**Exercise details**
Please transcribe exactly the lines from the line holding "Viewport: 734px width, 359px height." through the end of the data below, and skip any pictures.

╭─ Data for the task

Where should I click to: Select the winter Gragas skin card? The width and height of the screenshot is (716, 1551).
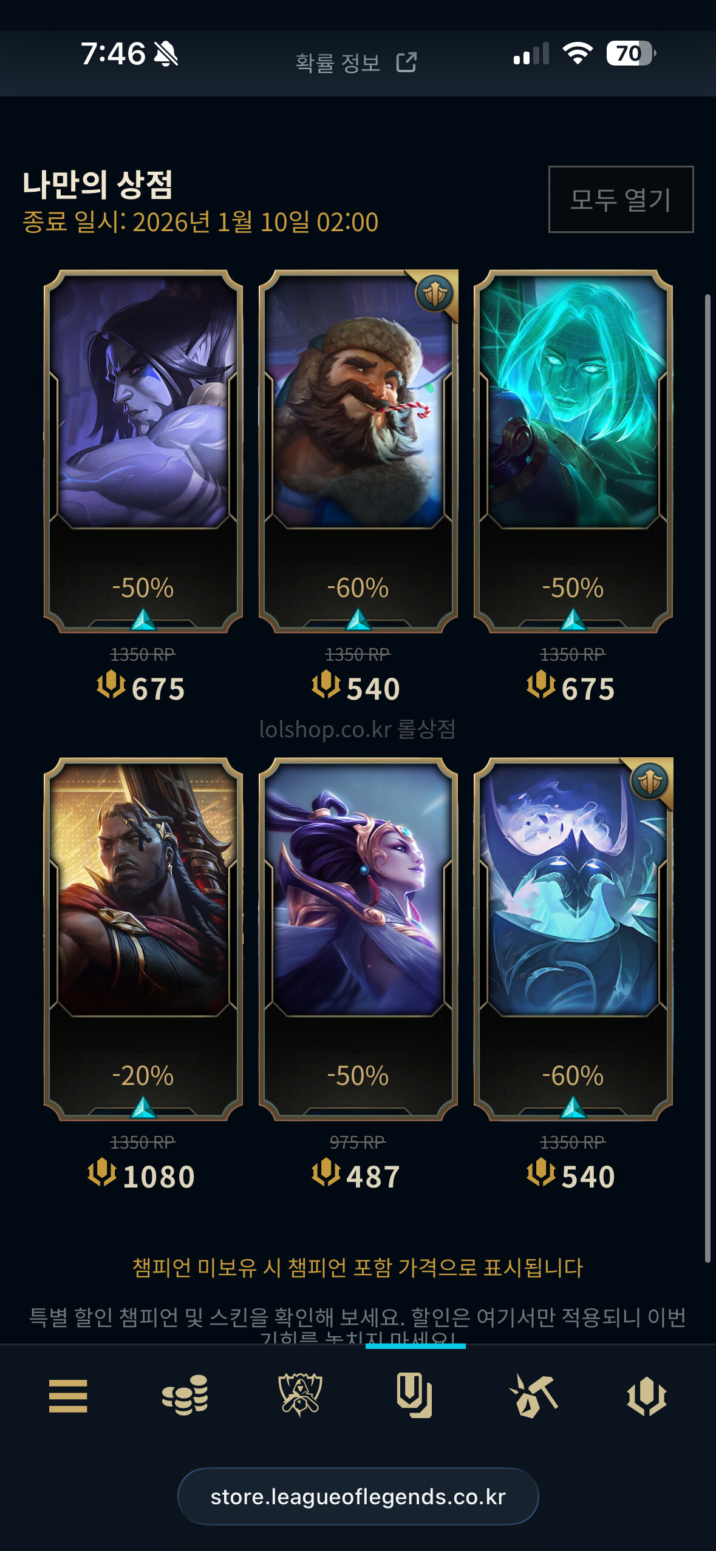tap(358, 451)
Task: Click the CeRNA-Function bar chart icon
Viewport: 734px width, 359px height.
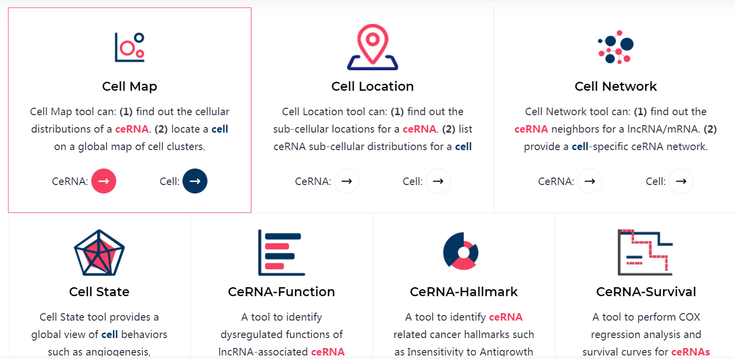Action: click(x=282, y=252)
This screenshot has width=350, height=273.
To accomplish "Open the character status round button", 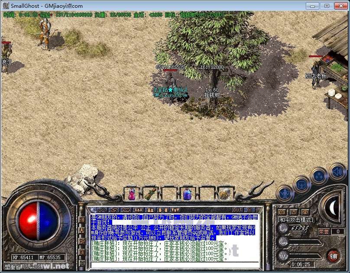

╰─

**Written response**
Viewport: 734px width, 359px height.
Action: click(x=282, y=252)
This screenshot has width=350, height=273.
To accomplish "Open the character status round button", 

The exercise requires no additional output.